En l’espèce, la SA ICF SUD-EST MEDITERANNEE SA [Adresse 1] sollicite la condamnation de la SASU COMPARASSU au versement d’une provision au titre de dommages et intérêts de 5000 euros en raison du préjudice subi du fait du maintien dans les lieux et de l’absence de paiement de l’intégralité des indemnités d’occupation. Elle soutient également qu’une première assignation avait été délivrée afin que la SASU COMPARASSU s’acquitte de l’arriéré locatif, instance dont elle s’était désistée en raison de son règlement.
Il est acquis qu’en sa qualité d’occupante sans droit ni titre, la SASU COMPARASSU est tenue de verser une indemnité d’occupation à la SA ICF SUD-EST MEDITERANNEE SA [Adresse 1] pour l’occupation des locaux initialement loués.
Toutefois, au regard des règlements effectués postérieurement à la prise d’effet du congé et en l’absence d’éléments justifiant du préjudice subi, la demande se heurte à des contestations sérieuses et sera rejetée.
Dispositif
En conséquence, la République française mande et ordonne à tous huissiers de justice, sur ce requis, de mettre ladite ordonnance à exécution, aux procureurs généraux et aux procureurs de la République près les tribunaux judiciaires d'y tenir la main, à tous commandants et officiers de la force publique de prêter main-forte lorsqu'ils en seront légalement requis.
En foi de quoi, la présente ordonnance a été signée par le juge des référés et le greffier.
LE GREFFIER LE JUGE DES RÉFÉRÉS
Questions fréquentes
Qu'est-ce qu'un bail commercial ?
Un bail commercial est un contrat de location portant sur des locaux destinés à l'exploitation d'une activité commerciale, industrielle ou artisanale.
Comment se déroule la résiliation d'un bail commercial ?
La résiliation d'un bail commercial se fait généralement par l'envoi d'un congé, qui doit respecter des délais et des formes spécifiques selon la loi.
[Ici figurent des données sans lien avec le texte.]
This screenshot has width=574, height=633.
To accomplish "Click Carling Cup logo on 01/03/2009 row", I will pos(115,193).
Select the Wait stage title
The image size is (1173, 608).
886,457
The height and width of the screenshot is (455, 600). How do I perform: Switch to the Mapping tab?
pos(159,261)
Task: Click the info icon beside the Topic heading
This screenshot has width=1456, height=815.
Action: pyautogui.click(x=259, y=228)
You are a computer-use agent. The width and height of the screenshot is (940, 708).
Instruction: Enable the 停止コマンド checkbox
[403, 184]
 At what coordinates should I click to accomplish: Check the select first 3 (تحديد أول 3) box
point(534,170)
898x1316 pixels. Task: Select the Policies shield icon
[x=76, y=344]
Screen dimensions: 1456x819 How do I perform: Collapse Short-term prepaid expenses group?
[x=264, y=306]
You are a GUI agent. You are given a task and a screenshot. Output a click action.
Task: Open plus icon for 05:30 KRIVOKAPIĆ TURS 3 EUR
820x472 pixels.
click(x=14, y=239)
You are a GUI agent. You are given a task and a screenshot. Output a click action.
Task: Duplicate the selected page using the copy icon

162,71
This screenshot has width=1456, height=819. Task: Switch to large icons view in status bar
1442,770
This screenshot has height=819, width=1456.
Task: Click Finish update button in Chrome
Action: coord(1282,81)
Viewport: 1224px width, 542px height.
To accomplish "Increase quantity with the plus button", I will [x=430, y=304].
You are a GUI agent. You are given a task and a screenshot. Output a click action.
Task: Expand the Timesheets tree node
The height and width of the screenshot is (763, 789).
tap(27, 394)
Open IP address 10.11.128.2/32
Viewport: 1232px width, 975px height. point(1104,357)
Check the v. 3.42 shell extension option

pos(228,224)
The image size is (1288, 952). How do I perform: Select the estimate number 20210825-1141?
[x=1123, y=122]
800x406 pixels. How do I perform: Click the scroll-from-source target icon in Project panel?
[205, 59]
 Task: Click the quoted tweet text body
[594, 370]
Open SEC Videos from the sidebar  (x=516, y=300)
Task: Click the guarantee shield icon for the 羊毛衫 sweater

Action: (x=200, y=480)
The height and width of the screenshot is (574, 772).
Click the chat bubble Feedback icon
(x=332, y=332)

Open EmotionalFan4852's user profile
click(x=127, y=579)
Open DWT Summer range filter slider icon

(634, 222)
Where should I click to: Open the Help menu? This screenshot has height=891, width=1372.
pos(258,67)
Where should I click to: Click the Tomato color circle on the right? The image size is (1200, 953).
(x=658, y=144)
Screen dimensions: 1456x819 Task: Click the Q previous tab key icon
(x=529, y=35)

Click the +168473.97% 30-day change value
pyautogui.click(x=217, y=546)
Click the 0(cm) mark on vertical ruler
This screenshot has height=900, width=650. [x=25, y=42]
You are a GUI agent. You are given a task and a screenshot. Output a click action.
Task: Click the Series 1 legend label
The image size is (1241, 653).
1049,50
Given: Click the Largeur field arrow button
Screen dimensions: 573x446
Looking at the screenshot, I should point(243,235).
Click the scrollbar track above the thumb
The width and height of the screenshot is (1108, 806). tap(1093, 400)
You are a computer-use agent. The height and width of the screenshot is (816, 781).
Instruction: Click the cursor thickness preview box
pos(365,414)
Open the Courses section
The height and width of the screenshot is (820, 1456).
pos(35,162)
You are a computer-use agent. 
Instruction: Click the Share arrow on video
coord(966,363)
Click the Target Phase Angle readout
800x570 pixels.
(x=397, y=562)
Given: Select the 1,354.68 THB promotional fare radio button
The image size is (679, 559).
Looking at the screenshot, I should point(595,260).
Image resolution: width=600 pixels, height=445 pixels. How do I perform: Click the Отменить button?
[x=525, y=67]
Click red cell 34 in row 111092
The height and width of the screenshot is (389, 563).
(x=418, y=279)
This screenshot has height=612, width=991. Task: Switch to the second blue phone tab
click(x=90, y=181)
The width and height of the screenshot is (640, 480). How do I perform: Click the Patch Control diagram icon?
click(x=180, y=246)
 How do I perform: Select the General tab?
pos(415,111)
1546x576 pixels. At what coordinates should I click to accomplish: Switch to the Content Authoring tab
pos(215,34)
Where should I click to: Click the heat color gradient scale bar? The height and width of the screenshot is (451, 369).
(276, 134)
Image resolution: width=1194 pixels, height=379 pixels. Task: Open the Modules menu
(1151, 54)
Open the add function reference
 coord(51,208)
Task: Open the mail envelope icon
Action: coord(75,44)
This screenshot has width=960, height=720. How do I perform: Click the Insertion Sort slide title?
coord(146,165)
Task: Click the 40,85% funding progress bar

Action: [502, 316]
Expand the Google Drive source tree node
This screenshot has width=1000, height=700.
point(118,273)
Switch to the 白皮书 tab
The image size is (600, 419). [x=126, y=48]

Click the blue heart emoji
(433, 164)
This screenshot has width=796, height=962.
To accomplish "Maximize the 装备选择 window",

Quels sont les droits d'un locataire en cas de résiliation de bail ?
Le locataire a le droit d'être informé des raisons de la résiliation et peut contester la décision devant le tribunal si les conditions légales ne sont pas respectées.
Qu'est-ce qu'une occupation sans droit ni titre ?
L'occupation sans droit ni titre désigne une situation où une personne occupe un bien sans avoir de contrat légal ou de droit d'occupation, ce qui peut entraîner une expulsion.